Shrimp farmers abandon ponds in China

Chinese demand for shrimp imports looks set to rise this year, given a collapse in breeding operations in a key shrimp cultivation region.

Pond-stocking with seedlings has fallen significantly in Guangxi province, with levels for the first four months of this year only half of those recorded in the same period last year.

A series of reports in the Nanning Evening News, a daily paper in the Guangxi provincial capital, Nanning, have detailed how a combination of low breeding success in 2015, shortage of cash and a water shortage are all combining to make 2016 a dismal season for Guangxi shrimp farmers.

Shrimp farming has been shifting into lower-cost regions like Guangxi, which borders Guangdong province, the original center of China’s shrimp industry.

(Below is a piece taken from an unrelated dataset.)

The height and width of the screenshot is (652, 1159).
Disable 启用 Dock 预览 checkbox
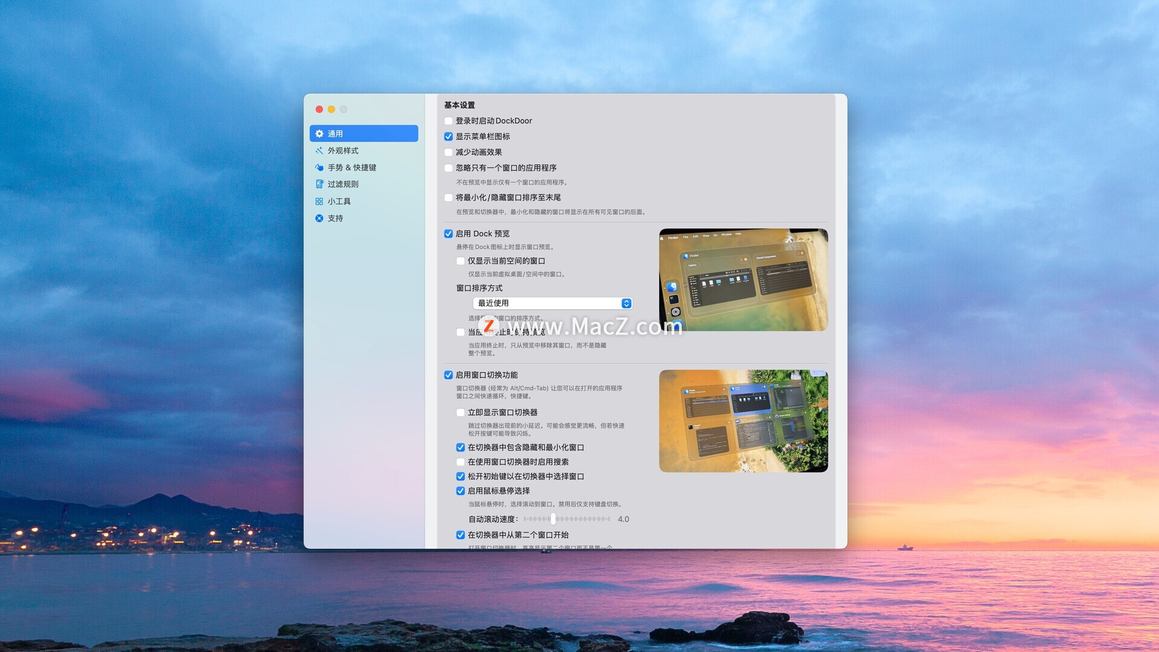449,234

But as the industry has grown, so too has its dependence on the Charoen Pokphand (CP) conglomerate, which dominates the market for shrimp seedlings in China.

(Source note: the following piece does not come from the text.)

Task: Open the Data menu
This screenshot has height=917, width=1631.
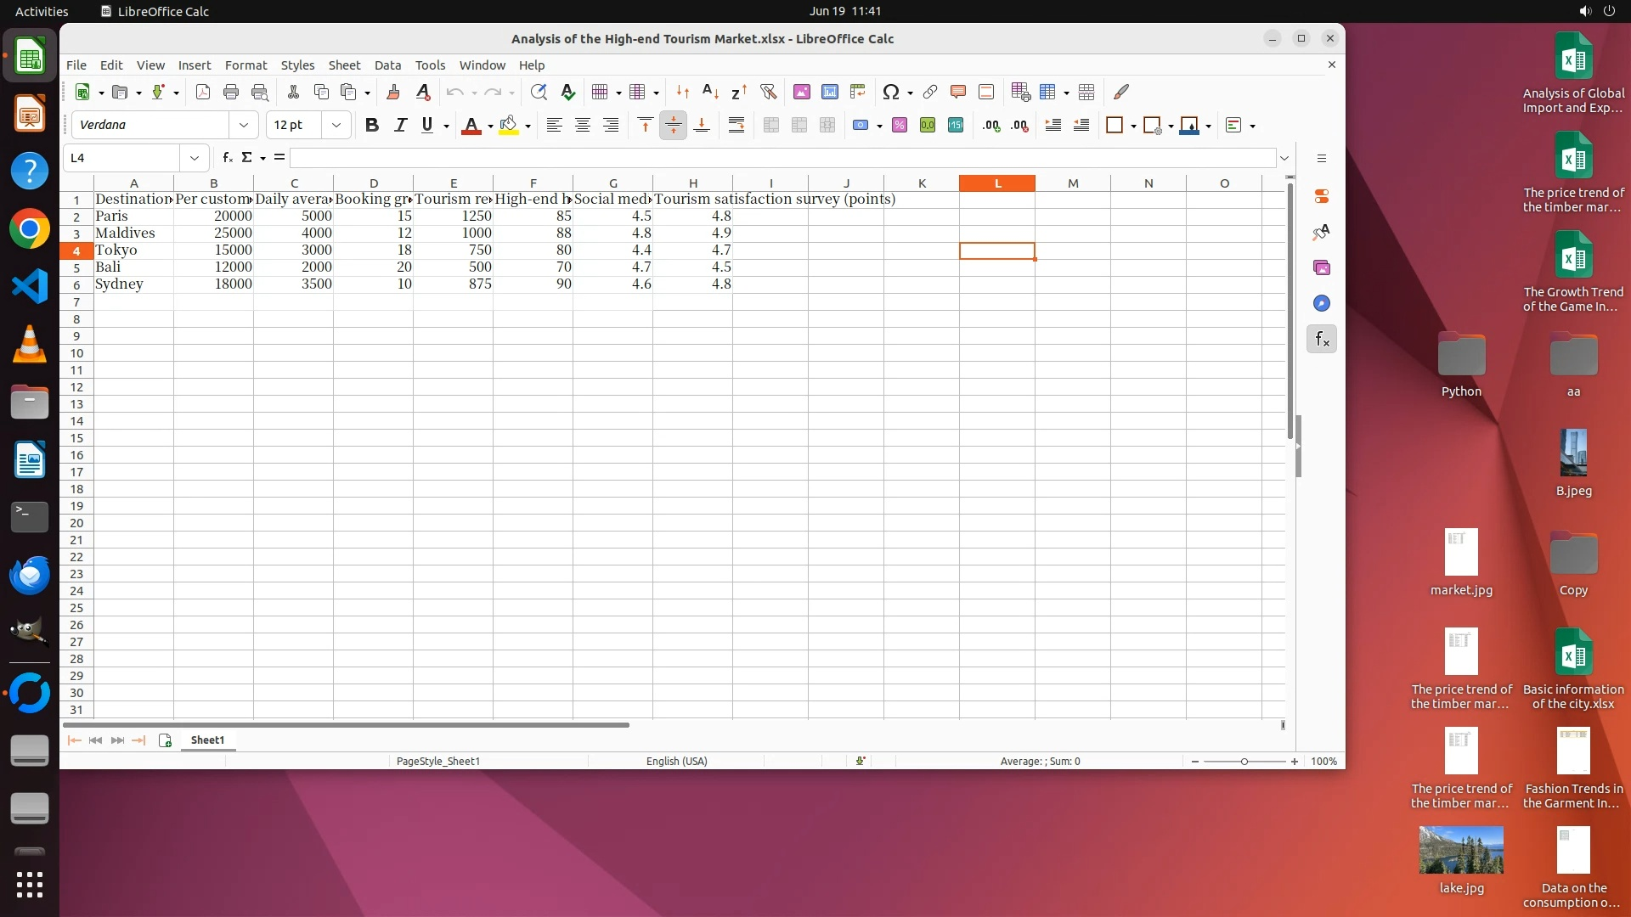Action: tap(387, 65)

CP owns the leading source of brood-stock, Shrimp Improvement Systems (SIS), which has been the leader in the market since it started supplying breeding stock to China in 2004. In 2015, it sold 150,000 pairs of brood-stock, a much higher total than any of its competitors.

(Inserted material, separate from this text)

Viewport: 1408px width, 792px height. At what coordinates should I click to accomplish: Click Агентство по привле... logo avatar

However, the firm has struggled to keep up with Chinese demand. China’s inability to develop its own shrimp brood-stock supply is a constant source of irritation for farmers and industry watchers who seek disease-resistant and fast-growing local shrimp lines – specialities of Florida-based SIS, which has earlier this year been involved in a lawsuit taken by Global Blue Technologies over its dominance of U.S. shrimp brood-stock and post-larvae shrimp markets.